If you want to succeed on a legal claim against your employer, then you need to know the law, be armed with strong evidence, and present persuasive legal arguments that support your position. It can be a massive endeavor, but it’s one that you need to competently undertake if you want to have your voice be heard, find accountability, and recover compensation for the harm that has been dealt to you. While we have previously discussed on the blog some ways that you can build your claim, this week we want to look at a legal device that is common in all legal cases but that may be especially imperative in your employment law case: the deposition.
What is a deposition?
A deposition is the process whereby a witness gives sworn testimony outside of court at some time prior to trial.
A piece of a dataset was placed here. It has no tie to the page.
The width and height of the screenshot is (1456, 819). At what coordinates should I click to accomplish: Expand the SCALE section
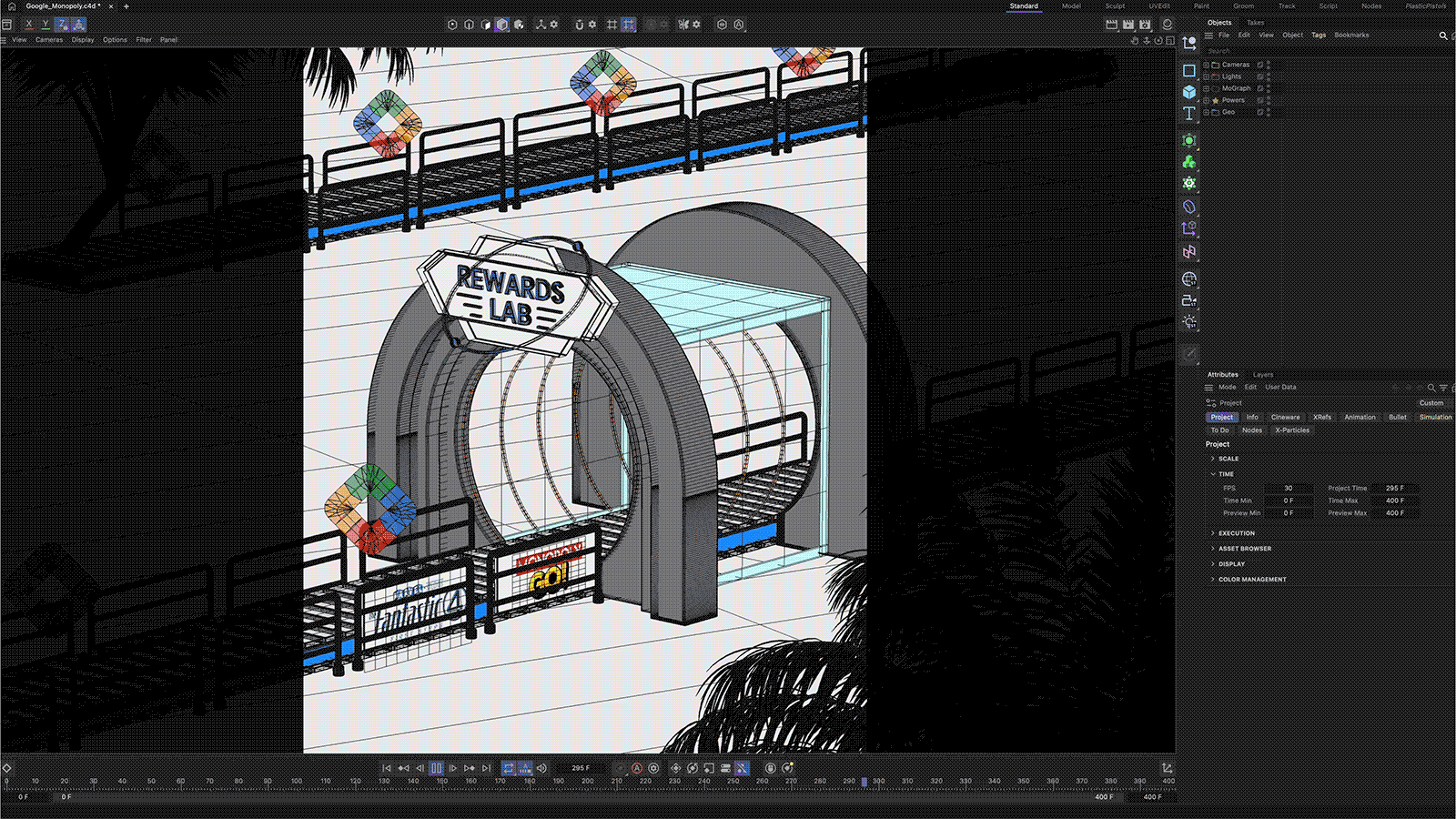[1213, 459]
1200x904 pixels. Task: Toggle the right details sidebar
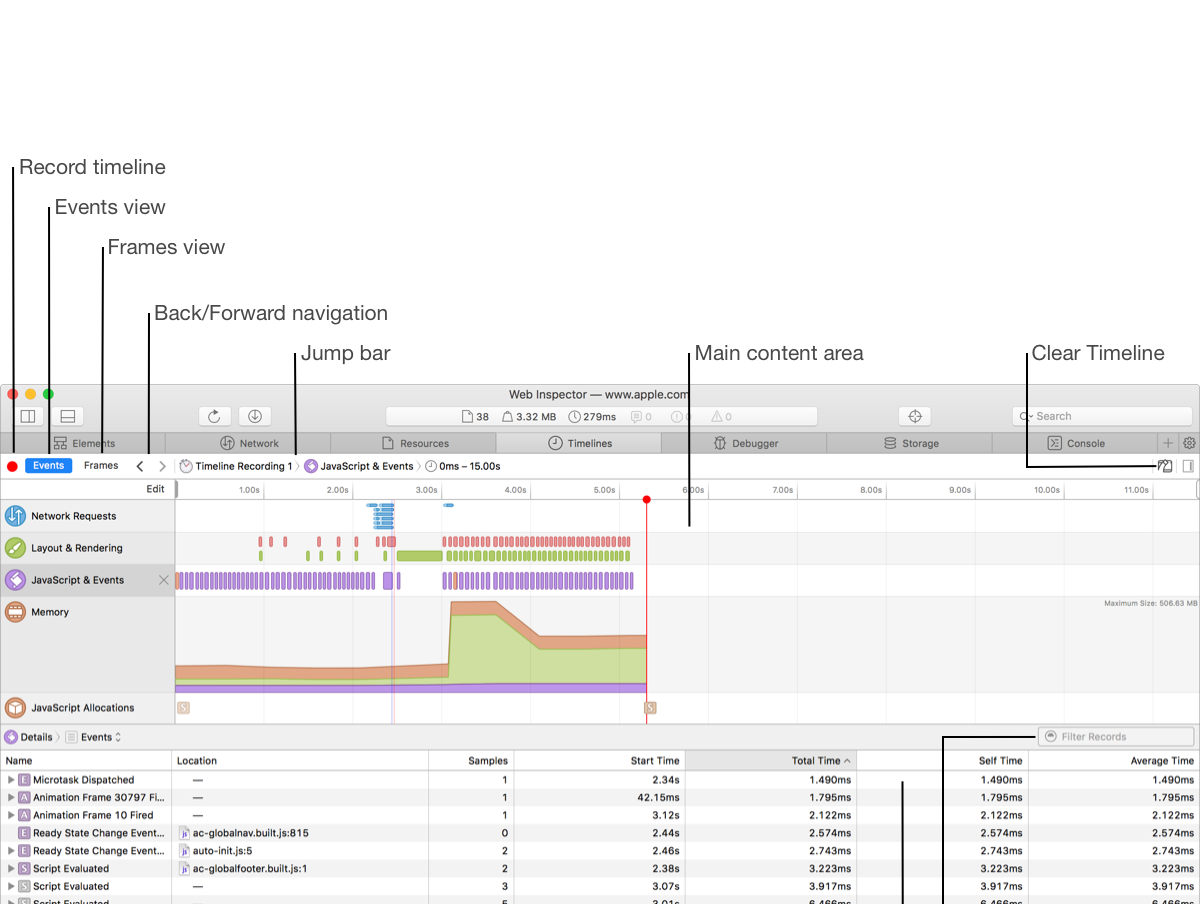pyautogui.click(x=1188, y=466)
Although these sessions can feel rather informal, they are actual quite formal. This is because testimony that is given in a deposition can be used at trial, particularly if a witness’s testimony changes at trial.
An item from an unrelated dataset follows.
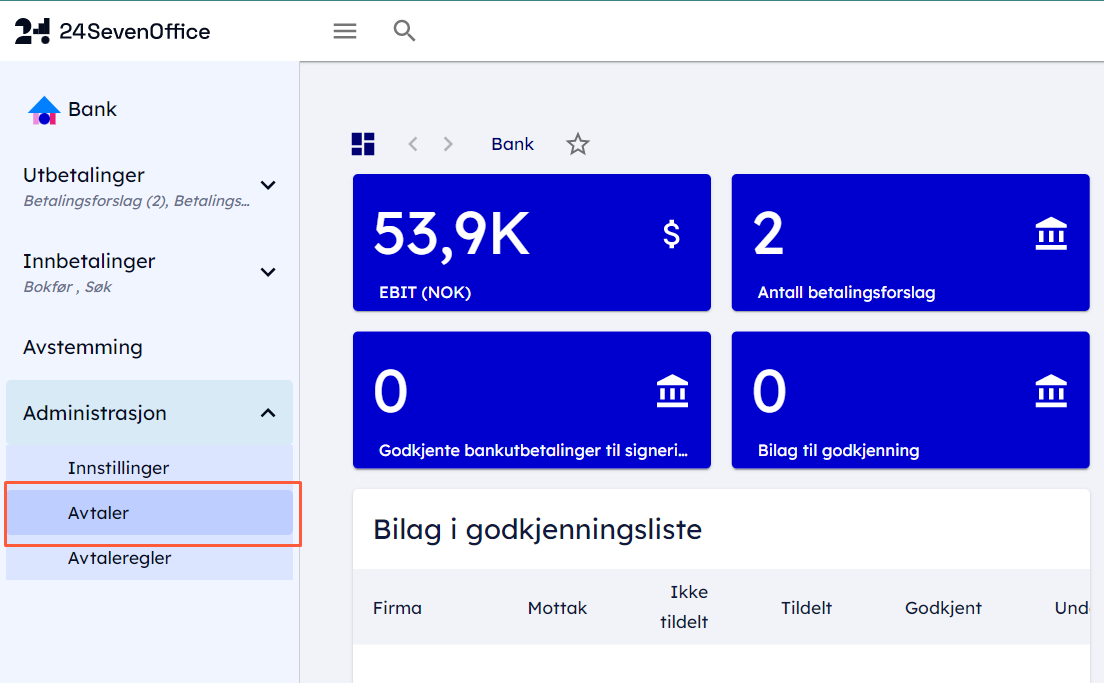Image resolution: width=1104 pixels, height=683 pixels.
Task: Open the dashboard grid icon
Action: 363,144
Who is in charge of a deposition?
Generally speaking, the party who sets up the deposition and subpoenas the witness will take the lead during the deposition. The attorney for that party will be armed with questions and will ask some tough questions of the witness. The witness will likely have to answer all questions that are asked of him or her, even if there’s a valid objection. This doesn’t mean that the answer to the question will be admissible at trial. After all, the rules of evidence are more strictly enforced at trial, but it can still leave a witness in a precarious position.
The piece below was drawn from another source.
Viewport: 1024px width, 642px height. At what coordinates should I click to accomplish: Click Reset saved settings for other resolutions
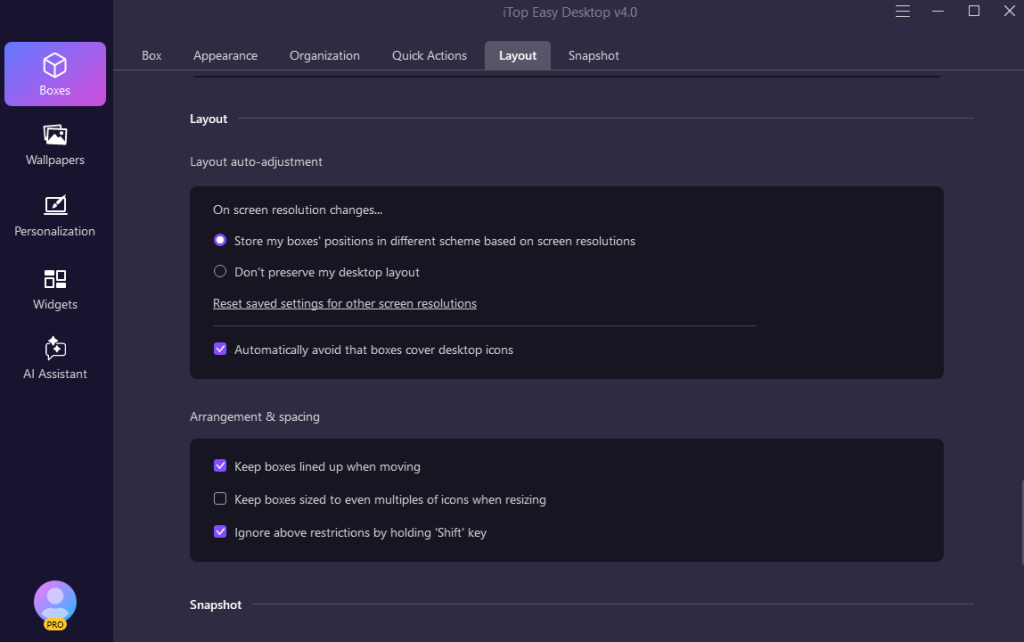tap(344, 304)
Why do you need depositions?
There are many benefits to taking depositions, but there are two key takeaways. The first is that a deposition allows you to learn what a witness knows. A supervisor, for example, may know more about how your complaint was handled and investigated than you do. A deposition allows you to learn that information and follow up as needed.
The second key takeaway from a deposition is the fact that you walk out with a witness’s testimony locked in. This means that you can better prepare for that witness’s testimony at trial, and you likely won’t be taken by surprise by his or her testimony. If a witness does stray from his or her depositional testimony, then you can use that deposition testimony can point out that the witness’s story has changed and that he or she can’t be trusted as a truthful individual.
How do you prepare for a deposition?
If you’re going to be deposing witnesses, then you should make sure that you have as much information as possible going in. This may mean gathering documents from your employer or speaking to other witnesses. It may mean reviewing your own employment records and soundly thinking through the issues that you want to address. In other words, you want to be as thorough as possible.
Do you need assistance with your case?
There’s a lot that goes into a competent employment law case. You need to not only know the law, but also how to build compelling and persuasive legal arguments that support your position. If you’d like to learn more about how to do so, including confidently engaging in the discovery process, including depositions, then now may be the time to reach out to a legal team that you can trust.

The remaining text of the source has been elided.